Will my temporary ostomy definitely be reversed?
Most temporary ostomies are reversed, but not all. Reversal depends on how the underlying disease and the bowel below the stoma have healed, your overall health at the time, and your preferences. Your surgical team will discuss timing and suitability at follow-up. Some people who initially had a temporary ostomy ultimately decide to keep it because daily life is good with it.
Can I travel by air?
Yes. People with a stoma travel widely. Practical tips include carrying enough supplies in cabin baggage, splitting supplies between bags, drinking water on flights, and carrying a travel certificate from the stoma care nurse for airport security.
Will the stoma affect intimacy and relationships?
Most people resume intimate relationships after recovery.
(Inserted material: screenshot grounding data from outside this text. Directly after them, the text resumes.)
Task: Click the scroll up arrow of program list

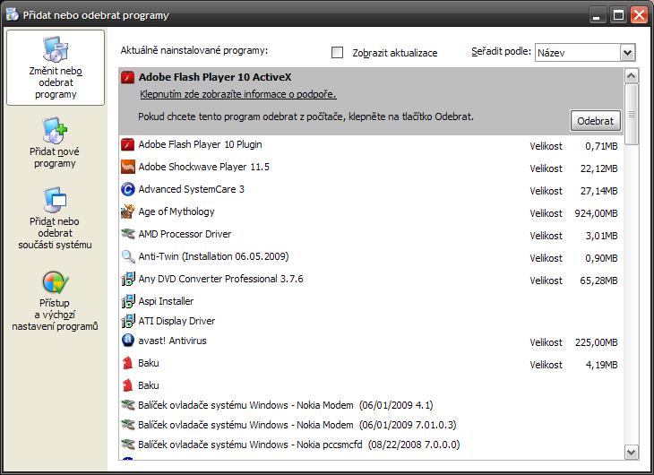Action: point(631,76)

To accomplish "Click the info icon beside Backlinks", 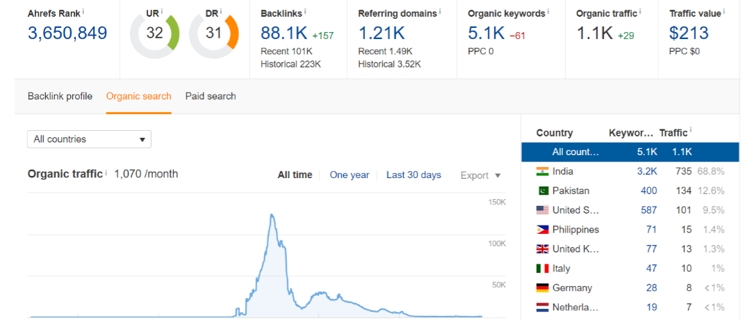I will coord(305,12).
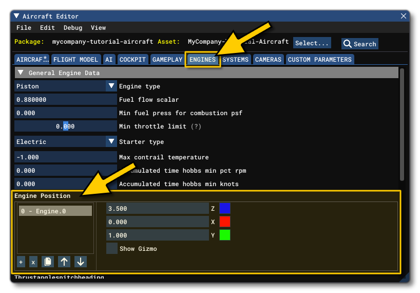Screen dimensions: 420x293
Task: Click the add engine plus icon
Action: click(x=21, y=262)
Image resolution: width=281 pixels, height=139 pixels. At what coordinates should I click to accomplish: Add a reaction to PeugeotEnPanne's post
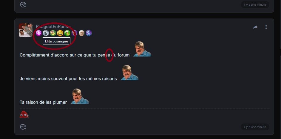point(23,127)
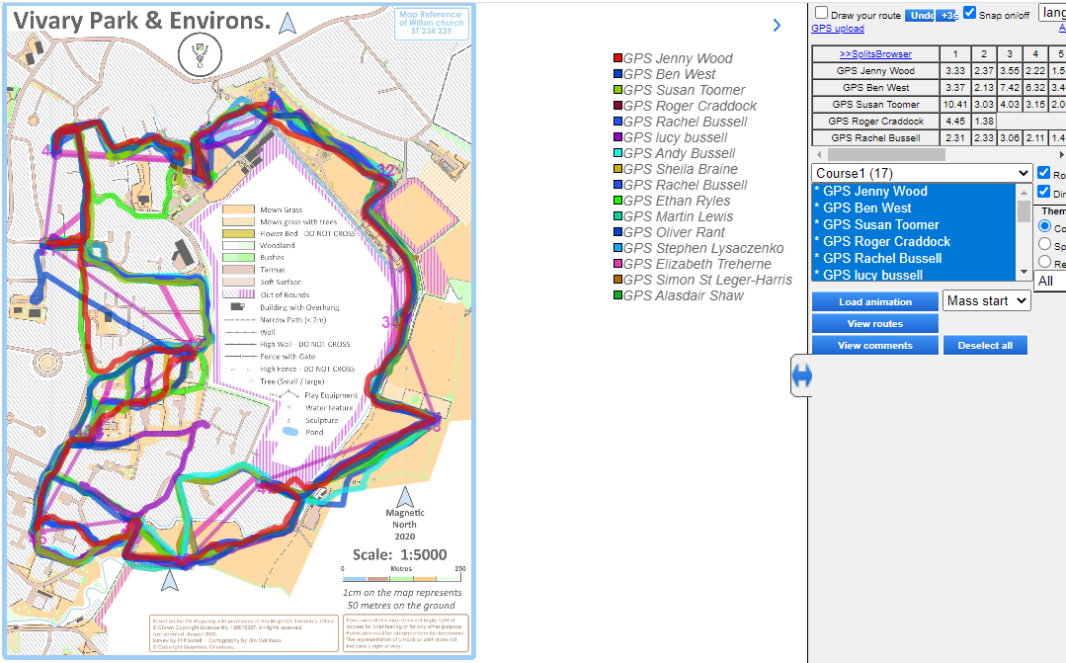This screenshot has height=663, width=1066.
Task: Click the blue double-arrow panel resize handle
Action: coord(802,375)
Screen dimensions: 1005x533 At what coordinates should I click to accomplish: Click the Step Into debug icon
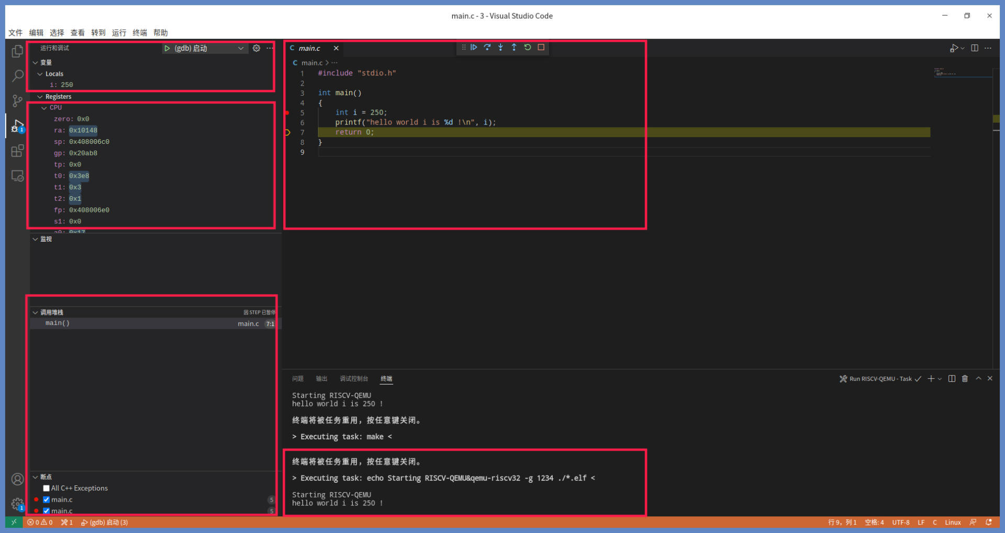[x=500, y=48]
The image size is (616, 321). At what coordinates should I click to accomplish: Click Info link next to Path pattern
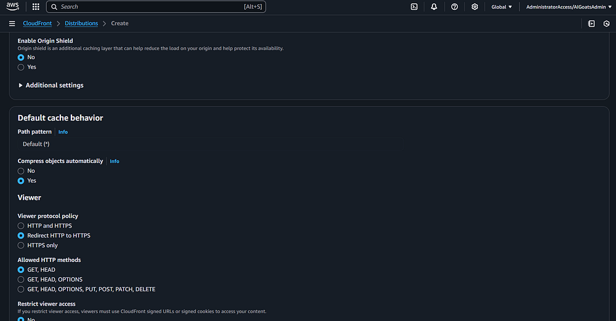click(x=63, y=132)
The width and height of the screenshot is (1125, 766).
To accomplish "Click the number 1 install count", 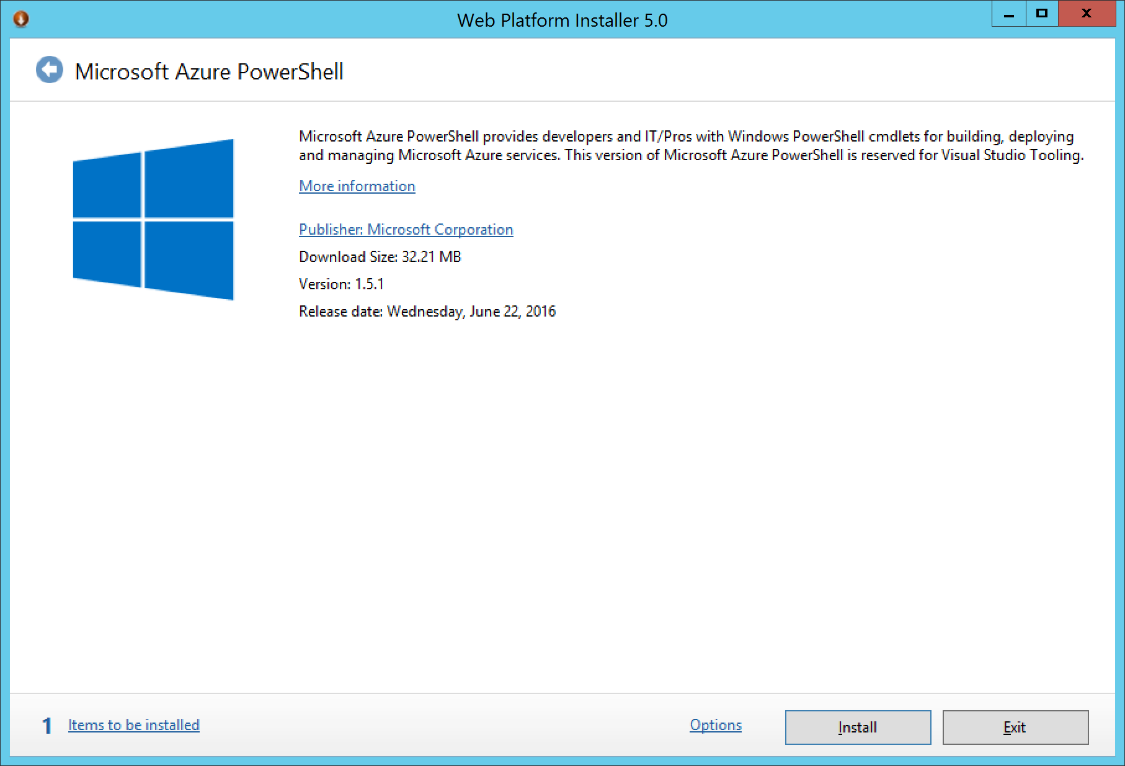I will coord(47,726).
Open communication with a partner, choosing pouching options that feel comfortable (smaller pouches, covers, or wraps), and giving yourself time to adjust all help. Some operations can affect sexual function physically, which is an important topic to raise with your team before and after surgery.
How do I know if something is wrong with my stoma?
A healthy stoma is pink or red, moist, and somewhat swollen. Causes for concern include a stoma that turns dark, purple, or black; severe pain; no output for more than 24 hours with abdominal pain and vomiting (suggesting blockage); large amounts of blood; persistent skin breakdown; or sudden very high watery output. Contact your stoma care nurse or surgical team for any of these.
Will I need a stoma for the rest of my life?
This depends on why the ostomy was created. Permanent ostomies are needed when the original passageway cannot be restored, such as after removal of the rectum and anus or the bladder. Temporary ostomies are reversed when the bowel below has healed. Your surgical team will tell you which applies to you.
Conclusion
Ostomy surgery is a significant operation that changes how the body manages waste, and adjusting to it takes time. The procedure itself is well established, and the supporting care — pouching systems, stoma care nurses, patient communities — has matured greatly over recent decades. With good preparation, careful early recovery, and steady learning of stoma care, most people return to the activities and roles that matter to them.
If you are preparing for ostomy surgery, the conversations with your surgeon and stoma care nurse before the operation are among the most valuable parts of the process. If you are in the early weeks after surgery, reaching out to your stoma care nurse with any question, however small, is a sensible habit — most early problems are simpler to solve than they feel. And whether your ostomy is temporary or permanent, life with a stoma can be full and active.